▶ Exercise details: Repeat all of the entries, please, keeping each line exact.

Data records: Begin

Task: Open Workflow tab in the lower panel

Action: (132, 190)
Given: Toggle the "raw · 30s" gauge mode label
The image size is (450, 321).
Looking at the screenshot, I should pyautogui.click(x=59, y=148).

Data records: End

▶ Result for this task:
Task: Open Workflow tab in the lower panel

Action: (132, 190)
Given: Toggle the "raw · 30s" gauge mode label
The image size is (450, 321).
Looking at the screenshot, I should pyautogui.click(x=59, y=148).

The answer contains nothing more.